One UK-based opinion leader interviewed by Datamonitor echoed this uncertainty: "I think the other weakness is its [tipranavir's] lack of positioning, a kind of weakness of Boehringer to actually take a gulp and say, this is where we want to put our drug. And I think if they put it in the wrong place, it could be in trouble. They're just being squeezed. They're in the wrong place at the wrong time."
More effective treatments expected
These issues, combined with the fact that more potent drugs are currently being developed and may be launched by 2009/2010, has led to both tipranavir and capravirine being viewed as 'holding drugs'. In essence; they satisfy an immediate unmet need, but will be superseded as new more efficacious products are subsequently launched. For example, it is widely believed that the launch of Tibotec's PI TMC-114 will lead to switching away from tipranavir, positioning TMC-114 as the drug of choice for PI-experienced, resistant patients.
Similarly, several NNRTIs such as Tibotec's TMC-125 and TMC-278 are being developed, both demonstrating superior potency and strong resistant profiles. Indeed, one opinion leader even commented that he thought capravirine had been withdrawn from development, highlighting the likelihood that should capravirine successfully reach the market, it will probably have a short shelf life.
Ultimately, the most advanced developmental compounds are expected to provide a slight advance in HIV treatment, but will be rapidly replaced following the subsequent launch of earlier stage pipeline products. However, it is the drugs within the entry inhibitor (EI) class which are expected to provide the real step up in therapy, with a total paradigm shift being touted as a real possibility.
While NRTIs can be expected to remain the dominant class, potentially contributing 38% of total sales by 2015, this is dependent on the impact of the EIs. The effect of this class on the market is still unclear due to the early stage of development that most of the drugs are in. Furthermore, with Fuzeon representing the only EI in-market, little precedent has been set. Pipeline EIs include Schering-Plough's SCH-417690, Pfizer's UK-427,857 and GlaxoSmithKline's GW873140, which comprise the CCR5 inhibitor class, as well as Panacos's PA-457 and Progenic's PRO-140 and PRO-542.
There are two potential scenarios for the future of the EI class. In the first case, the CCR5 inhibitors will be used in first-line therapy, thus creating a treatment-paradigm shift, as established combinations are pushed back to be used in treatment-experienced patients. Indeed monotherapy with the CCR5 inhibitors was also mentioned by several KOL's as a real possibility for the future. Should the CCR5 inhibitor's be used in naive patients, in first-line therapy, sales in excess of $2 billion by 2015 could be generated, with share taken from the three established classes.
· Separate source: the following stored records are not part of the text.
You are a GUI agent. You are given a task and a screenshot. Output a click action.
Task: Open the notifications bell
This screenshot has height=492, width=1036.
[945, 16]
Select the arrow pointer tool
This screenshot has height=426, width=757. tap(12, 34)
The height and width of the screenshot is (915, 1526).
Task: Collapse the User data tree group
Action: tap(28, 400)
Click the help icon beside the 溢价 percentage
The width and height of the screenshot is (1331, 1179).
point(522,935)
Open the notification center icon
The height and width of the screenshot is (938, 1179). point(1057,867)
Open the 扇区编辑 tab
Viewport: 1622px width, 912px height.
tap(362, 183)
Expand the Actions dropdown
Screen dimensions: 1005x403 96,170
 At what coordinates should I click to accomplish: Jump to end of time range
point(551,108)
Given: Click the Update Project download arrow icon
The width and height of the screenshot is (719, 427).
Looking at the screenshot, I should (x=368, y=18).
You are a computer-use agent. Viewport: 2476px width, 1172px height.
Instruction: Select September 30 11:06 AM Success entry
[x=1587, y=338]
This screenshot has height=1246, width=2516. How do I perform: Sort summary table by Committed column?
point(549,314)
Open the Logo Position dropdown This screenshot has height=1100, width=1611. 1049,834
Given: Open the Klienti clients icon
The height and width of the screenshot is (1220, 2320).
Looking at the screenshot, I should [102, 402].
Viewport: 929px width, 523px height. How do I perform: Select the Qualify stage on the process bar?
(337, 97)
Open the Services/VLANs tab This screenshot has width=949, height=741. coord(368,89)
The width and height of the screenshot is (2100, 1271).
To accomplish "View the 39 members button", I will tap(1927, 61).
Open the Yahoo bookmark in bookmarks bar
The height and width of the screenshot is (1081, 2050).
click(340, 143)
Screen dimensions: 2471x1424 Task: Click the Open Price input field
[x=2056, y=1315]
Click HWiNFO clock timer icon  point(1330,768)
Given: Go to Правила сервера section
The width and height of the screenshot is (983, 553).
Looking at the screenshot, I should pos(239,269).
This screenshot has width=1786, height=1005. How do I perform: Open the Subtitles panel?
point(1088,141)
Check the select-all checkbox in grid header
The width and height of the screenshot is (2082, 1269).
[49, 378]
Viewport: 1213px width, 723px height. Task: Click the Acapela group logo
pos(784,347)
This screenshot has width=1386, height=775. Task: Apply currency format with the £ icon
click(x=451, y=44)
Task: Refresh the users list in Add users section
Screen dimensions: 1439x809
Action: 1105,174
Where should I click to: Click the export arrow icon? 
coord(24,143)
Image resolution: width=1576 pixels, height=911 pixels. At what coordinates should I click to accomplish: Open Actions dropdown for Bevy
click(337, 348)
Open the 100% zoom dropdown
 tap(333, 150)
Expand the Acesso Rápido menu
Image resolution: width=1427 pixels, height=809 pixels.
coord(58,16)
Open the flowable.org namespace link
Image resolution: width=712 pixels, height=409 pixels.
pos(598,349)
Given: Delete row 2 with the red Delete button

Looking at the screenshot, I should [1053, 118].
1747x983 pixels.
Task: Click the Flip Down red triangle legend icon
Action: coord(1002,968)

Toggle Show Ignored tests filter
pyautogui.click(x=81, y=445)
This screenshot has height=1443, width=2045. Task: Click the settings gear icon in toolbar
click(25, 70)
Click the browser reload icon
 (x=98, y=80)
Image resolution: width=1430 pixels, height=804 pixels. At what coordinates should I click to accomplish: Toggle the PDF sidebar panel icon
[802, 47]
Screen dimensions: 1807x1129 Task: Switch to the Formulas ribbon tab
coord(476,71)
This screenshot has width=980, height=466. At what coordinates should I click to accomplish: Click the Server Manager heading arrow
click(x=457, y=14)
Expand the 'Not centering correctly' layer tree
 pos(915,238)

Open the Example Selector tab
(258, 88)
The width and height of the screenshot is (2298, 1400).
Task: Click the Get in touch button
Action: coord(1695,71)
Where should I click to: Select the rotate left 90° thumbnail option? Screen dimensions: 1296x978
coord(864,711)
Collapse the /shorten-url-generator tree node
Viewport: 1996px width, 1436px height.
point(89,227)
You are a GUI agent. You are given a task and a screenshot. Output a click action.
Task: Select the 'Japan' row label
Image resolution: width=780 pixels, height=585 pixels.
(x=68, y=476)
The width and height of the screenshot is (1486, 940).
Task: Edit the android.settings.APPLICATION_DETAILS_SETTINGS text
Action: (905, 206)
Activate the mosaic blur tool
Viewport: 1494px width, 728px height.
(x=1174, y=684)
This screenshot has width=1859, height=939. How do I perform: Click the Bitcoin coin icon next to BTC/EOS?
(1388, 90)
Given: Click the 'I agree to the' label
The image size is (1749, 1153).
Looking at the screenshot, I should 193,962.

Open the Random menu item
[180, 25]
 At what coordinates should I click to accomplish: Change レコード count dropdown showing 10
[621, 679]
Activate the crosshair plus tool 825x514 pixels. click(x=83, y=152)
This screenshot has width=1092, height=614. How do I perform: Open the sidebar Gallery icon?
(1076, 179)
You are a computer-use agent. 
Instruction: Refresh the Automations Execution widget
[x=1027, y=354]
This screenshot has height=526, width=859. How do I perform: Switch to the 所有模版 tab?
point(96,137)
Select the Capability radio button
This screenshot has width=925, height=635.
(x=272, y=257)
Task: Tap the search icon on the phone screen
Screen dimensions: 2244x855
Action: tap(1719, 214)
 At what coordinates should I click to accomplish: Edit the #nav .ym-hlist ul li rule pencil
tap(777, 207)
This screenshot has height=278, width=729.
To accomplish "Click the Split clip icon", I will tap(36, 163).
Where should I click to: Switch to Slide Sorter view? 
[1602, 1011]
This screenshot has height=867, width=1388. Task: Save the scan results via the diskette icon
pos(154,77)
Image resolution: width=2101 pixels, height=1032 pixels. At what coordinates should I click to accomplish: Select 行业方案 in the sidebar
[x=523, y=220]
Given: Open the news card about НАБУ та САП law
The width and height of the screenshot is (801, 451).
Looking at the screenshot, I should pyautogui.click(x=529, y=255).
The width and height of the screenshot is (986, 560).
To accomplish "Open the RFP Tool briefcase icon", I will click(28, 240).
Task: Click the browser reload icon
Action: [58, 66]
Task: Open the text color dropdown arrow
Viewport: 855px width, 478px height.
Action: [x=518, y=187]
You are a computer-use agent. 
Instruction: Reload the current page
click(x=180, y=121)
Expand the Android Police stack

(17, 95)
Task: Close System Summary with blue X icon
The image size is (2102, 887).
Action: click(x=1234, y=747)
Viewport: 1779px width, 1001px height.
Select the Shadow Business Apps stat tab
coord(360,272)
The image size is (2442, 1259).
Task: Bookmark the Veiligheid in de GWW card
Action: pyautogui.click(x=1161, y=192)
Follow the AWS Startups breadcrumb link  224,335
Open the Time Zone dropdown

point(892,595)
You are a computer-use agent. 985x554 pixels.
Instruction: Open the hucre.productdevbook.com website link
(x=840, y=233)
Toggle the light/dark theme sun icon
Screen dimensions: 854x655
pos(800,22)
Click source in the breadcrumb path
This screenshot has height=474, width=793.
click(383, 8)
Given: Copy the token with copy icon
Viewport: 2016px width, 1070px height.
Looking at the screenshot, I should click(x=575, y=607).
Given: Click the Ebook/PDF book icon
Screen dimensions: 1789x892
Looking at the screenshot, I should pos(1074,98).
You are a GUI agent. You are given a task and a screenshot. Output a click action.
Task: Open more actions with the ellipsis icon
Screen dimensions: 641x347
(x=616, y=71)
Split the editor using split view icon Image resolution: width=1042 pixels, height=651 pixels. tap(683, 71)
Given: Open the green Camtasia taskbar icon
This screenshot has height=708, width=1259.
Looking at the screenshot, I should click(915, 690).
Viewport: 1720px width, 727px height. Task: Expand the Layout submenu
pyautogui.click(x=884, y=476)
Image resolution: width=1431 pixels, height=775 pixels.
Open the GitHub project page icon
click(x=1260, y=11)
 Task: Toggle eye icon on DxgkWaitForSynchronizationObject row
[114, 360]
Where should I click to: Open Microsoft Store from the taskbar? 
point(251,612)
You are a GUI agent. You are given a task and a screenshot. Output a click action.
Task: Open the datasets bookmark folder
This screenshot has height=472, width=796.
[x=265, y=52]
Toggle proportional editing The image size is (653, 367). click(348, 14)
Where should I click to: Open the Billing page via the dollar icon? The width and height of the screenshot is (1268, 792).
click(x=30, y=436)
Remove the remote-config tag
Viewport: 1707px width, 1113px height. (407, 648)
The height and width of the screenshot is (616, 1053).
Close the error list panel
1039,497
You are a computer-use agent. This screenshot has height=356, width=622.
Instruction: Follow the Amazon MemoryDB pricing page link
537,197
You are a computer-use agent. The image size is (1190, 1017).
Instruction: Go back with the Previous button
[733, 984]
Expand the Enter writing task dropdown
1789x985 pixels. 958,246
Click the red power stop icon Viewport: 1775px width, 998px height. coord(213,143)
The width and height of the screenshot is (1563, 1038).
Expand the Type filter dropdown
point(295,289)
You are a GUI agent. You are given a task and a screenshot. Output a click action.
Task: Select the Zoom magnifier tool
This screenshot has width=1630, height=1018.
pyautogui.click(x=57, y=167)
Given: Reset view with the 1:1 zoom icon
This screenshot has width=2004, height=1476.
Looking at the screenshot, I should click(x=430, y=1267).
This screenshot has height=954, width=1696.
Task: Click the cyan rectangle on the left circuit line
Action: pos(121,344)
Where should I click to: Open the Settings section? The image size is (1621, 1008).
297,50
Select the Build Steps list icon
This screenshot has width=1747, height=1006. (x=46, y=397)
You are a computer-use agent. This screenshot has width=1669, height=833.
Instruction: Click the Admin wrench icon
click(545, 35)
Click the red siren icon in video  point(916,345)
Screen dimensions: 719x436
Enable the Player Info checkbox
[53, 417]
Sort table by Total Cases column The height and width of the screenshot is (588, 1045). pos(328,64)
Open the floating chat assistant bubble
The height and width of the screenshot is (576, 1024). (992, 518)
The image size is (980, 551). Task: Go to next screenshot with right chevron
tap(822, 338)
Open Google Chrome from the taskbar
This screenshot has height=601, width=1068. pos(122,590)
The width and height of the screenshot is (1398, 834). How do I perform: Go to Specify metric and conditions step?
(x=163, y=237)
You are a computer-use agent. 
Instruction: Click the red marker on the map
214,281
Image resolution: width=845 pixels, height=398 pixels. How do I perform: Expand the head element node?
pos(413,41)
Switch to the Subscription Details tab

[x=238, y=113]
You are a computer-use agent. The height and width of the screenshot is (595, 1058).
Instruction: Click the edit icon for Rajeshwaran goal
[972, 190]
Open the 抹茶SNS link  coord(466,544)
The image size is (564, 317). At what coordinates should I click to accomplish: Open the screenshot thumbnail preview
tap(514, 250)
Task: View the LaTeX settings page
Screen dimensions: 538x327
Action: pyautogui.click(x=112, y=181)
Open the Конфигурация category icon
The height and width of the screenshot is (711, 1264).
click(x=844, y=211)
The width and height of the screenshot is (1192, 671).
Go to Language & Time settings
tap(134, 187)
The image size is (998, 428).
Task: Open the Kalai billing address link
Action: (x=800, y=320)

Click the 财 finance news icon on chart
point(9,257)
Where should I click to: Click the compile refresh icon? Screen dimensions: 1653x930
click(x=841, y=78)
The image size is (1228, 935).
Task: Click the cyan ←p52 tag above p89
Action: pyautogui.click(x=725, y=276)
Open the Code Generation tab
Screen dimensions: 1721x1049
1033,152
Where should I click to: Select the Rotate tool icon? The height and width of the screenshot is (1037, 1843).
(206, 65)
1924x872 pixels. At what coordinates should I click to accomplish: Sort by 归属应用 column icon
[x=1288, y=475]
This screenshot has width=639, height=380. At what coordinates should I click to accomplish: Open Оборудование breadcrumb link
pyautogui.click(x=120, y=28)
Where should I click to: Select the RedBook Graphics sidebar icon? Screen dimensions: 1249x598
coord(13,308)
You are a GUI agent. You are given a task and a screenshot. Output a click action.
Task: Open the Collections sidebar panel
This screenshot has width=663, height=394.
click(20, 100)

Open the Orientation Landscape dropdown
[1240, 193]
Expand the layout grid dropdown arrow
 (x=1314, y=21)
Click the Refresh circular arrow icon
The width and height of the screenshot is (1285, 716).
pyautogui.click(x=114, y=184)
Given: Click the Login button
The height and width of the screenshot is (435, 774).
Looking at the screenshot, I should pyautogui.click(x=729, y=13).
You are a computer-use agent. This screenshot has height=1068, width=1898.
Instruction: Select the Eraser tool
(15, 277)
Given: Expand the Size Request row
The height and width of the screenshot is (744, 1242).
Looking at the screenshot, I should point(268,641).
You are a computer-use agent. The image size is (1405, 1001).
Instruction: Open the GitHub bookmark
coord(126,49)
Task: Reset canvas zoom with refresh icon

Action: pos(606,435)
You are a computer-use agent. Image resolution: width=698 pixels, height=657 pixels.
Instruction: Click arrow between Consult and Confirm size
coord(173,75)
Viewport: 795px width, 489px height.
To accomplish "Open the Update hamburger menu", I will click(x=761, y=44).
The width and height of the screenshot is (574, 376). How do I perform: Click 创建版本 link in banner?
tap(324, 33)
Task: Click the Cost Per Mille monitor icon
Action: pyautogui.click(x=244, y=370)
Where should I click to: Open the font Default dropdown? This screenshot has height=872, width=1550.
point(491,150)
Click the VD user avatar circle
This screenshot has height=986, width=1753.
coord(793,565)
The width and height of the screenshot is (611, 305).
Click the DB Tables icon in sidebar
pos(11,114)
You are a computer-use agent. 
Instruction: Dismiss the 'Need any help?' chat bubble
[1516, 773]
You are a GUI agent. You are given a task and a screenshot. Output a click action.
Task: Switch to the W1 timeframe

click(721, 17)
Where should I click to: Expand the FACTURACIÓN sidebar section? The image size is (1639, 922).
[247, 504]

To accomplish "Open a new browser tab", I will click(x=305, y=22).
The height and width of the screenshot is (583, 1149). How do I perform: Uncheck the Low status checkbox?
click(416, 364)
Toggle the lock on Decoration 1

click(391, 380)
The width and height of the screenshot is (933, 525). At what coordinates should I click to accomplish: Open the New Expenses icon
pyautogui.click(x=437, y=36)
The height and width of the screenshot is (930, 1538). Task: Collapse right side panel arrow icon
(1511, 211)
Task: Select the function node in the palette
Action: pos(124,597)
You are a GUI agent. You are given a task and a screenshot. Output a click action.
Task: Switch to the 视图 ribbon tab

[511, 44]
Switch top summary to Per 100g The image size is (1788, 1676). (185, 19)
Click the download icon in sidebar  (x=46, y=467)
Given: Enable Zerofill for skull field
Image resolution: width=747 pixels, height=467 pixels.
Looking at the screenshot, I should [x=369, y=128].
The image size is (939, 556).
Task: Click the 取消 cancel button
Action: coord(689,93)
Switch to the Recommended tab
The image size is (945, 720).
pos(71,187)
However realistically, this scenario is considered as a 'wild-card' due to the fact that physicians are unlikely to rapidly adopt new drugs in such a way so early on. Consequently, the second and more plausible scenario is where the developmental EI drugs will be used in late-stage and salvage therapy, possibly in combination with Fuzeon, resulting in class sales of just under $1 billion by 2015.